I read this article this morning in the Toronto Star: TheStar Freeze on Toronto’s ‘Welcome Policy’ means low-income families missing out.

They say that they don’t have enough money to support the Welcome Policy that was introduced in the 1990’s. I remember when fees were introduced and it was a mess. I worked for the City of Toronto in the Parks and Recreation Department. There was never an issue whether or not someone in this city made enough money, they had access to recreation. I’m sure the justification of this is to recoupterate some of the costs of running the programs. Now, I don’t know the numbers, but just humour me for a moment.

When the City decides to make people start paying for the services in recreation, it’s not just that simple. You have to put into place payment systems, train the staff into using them and the time involved with dealing with the payments is taken away from the time they use actually providing the service. Alternatively, they are paid more time to take the money so that the net time for the program is not affected.

Then you have to take into effect the drop in attendance. The original estimates were that there would be about an average of a 30% drop across the board. Boy were they wrong. At the centre I worked at, they had a drop of 67%. The centre wasn’t making nearly enough to cover even their staffing costs. There were a couple of reasons for the drop, from what I know:

  • They couldn’t afford it or began to budget what they could attend; and
  • People looked at alternatives to paying the Recreation Centre to privately operated services, such as art classes and family gyms based on not only cost, but on quality of service.
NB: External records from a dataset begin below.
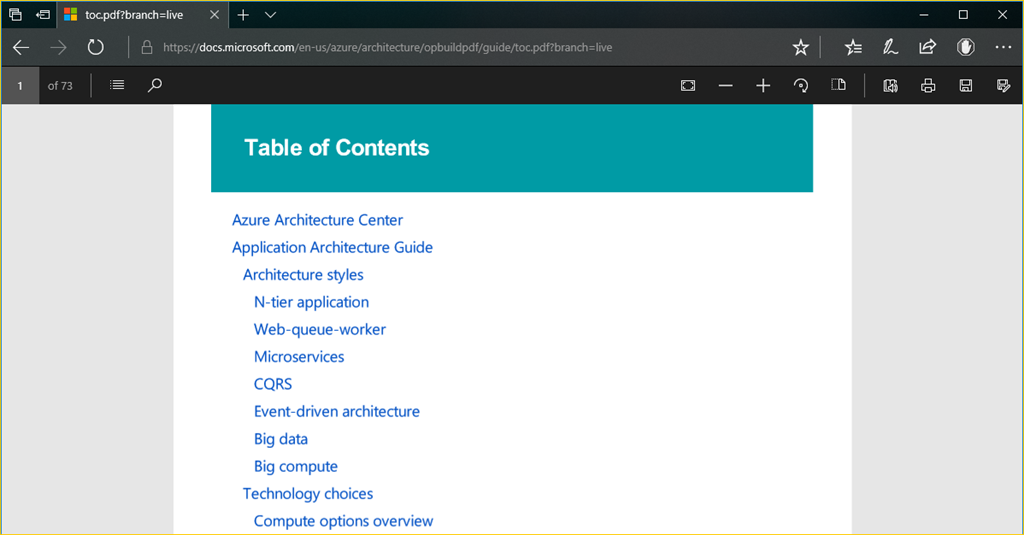Screen dimensions: 1024x535
Task: Open a new tab
Action: (x=243, y=15)
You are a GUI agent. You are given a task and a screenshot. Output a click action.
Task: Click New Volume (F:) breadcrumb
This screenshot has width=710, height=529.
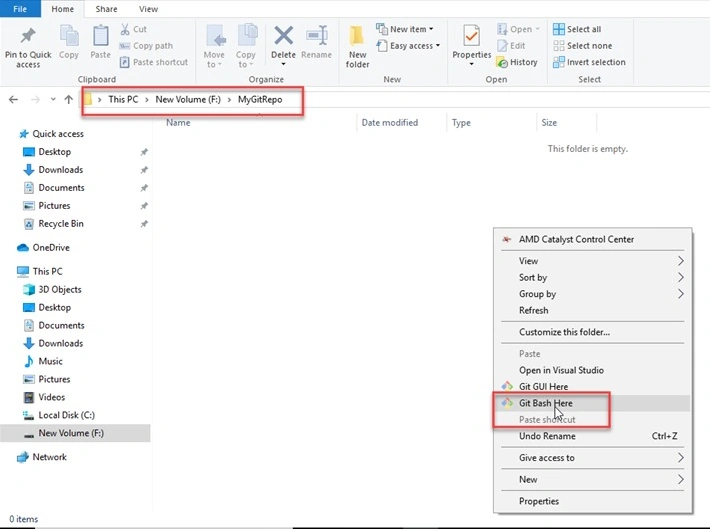(188, 99)
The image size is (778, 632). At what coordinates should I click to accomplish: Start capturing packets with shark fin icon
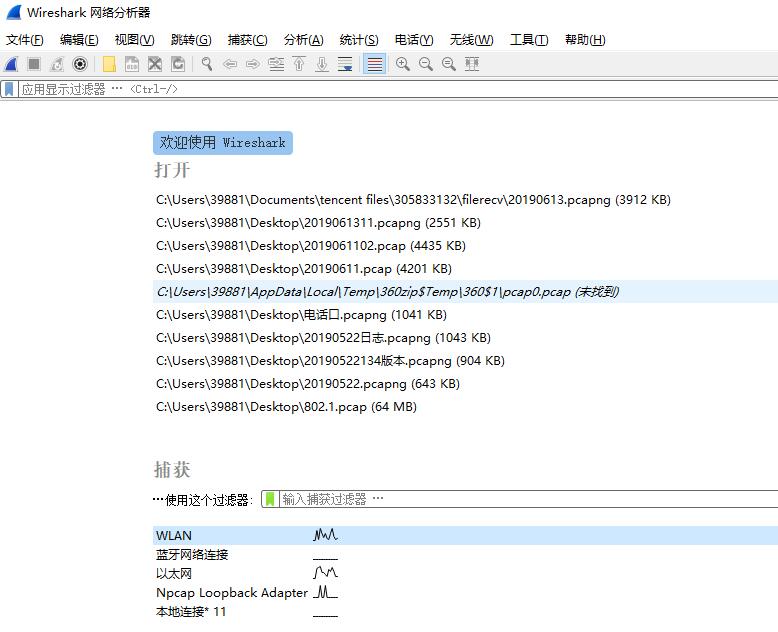pyautogui.click(x=12, y=64)
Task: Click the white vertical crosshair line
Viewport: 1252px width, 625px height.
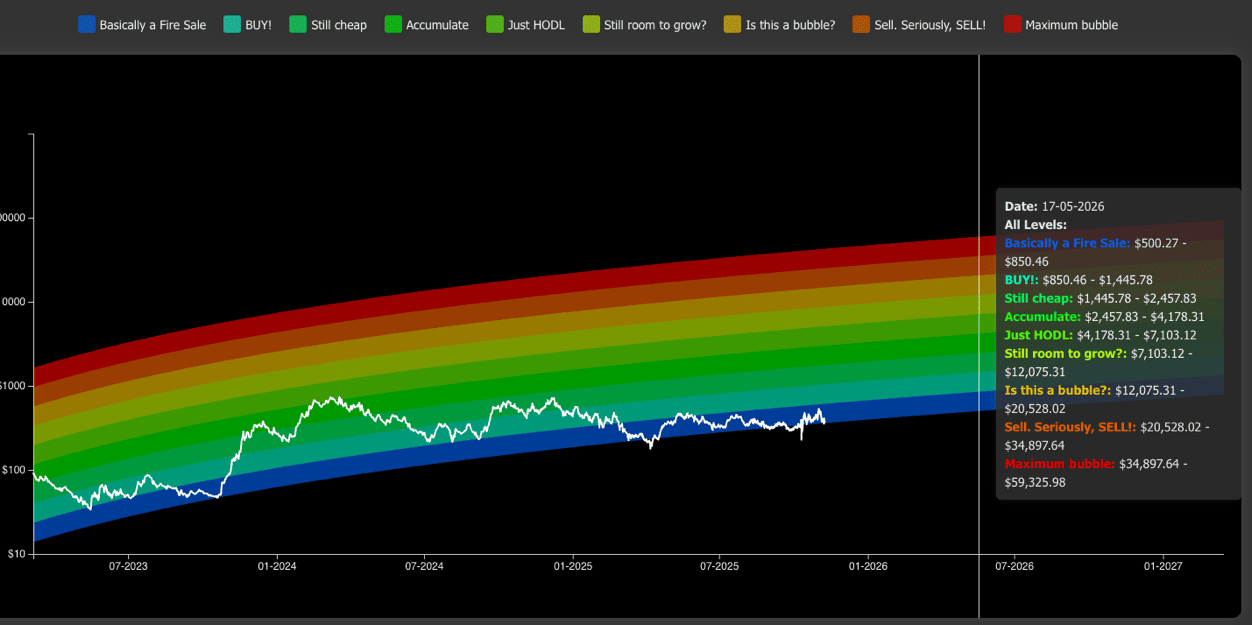Action: 979,120
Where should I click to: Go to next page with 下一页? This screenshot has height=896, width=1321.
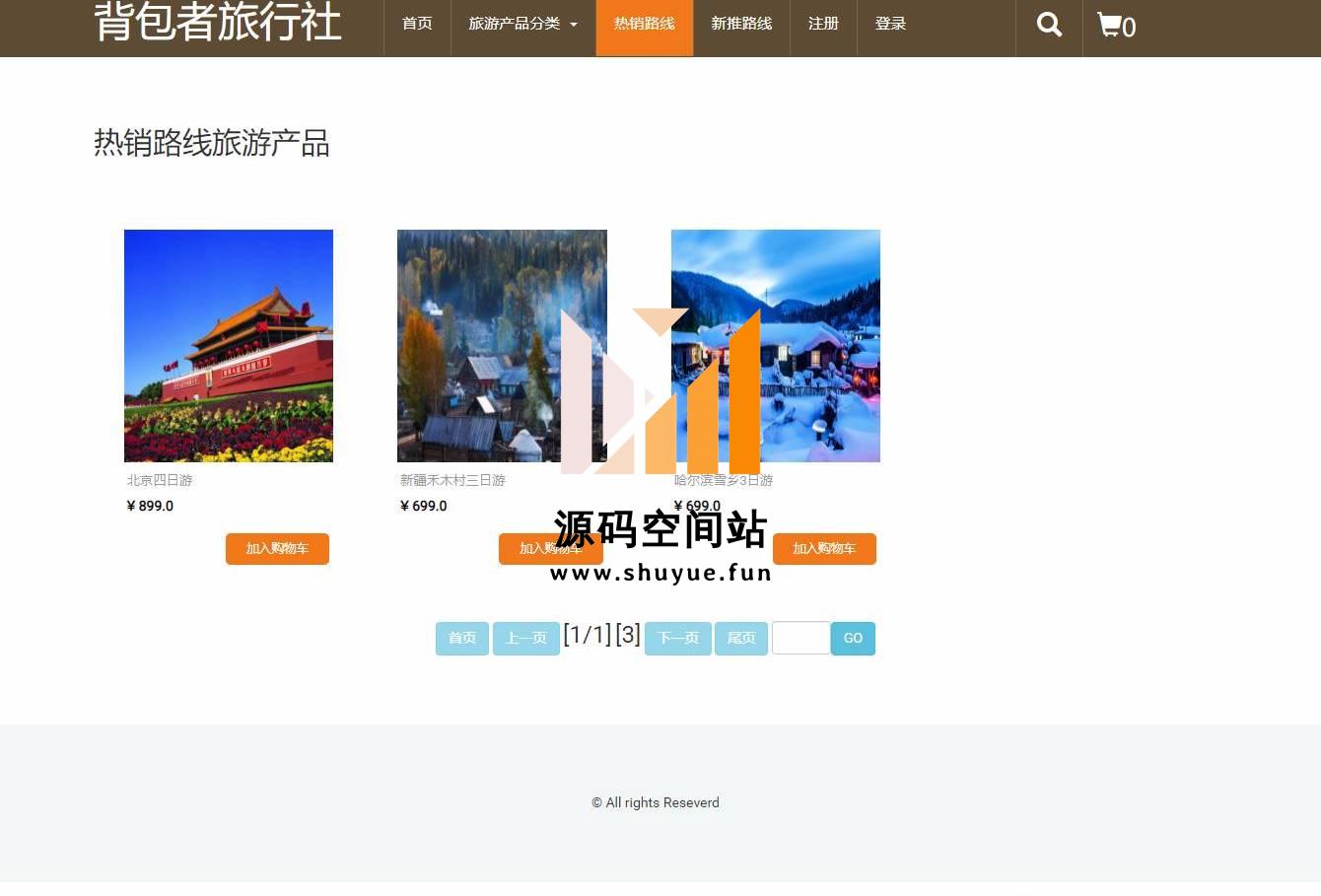tap(677, 638)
People didn’t enroll in classes, less staff is needed, so many of us lost hours or had so few that we had to leave and find other work. Many people had spent two years in the Recreation Program at Centennial which was designed to be the recruiting ground for working as a Recreationist in the City of Toronto. When the fees came in, they all went scrambling looking for other work. Those that did get taken into the City, ended up becoming sales people to the public for permits selling the insurance packages and pushing paper, rather than doing what they were trained to do: programming and running recreation.

So what you’re left with is a very expensive payment system, a barebones recreation program, a lot of qualified people that went to do something else and a very large population, the most of which cannot afford the system. Those that can afford it, most likely go to a private gym anyway.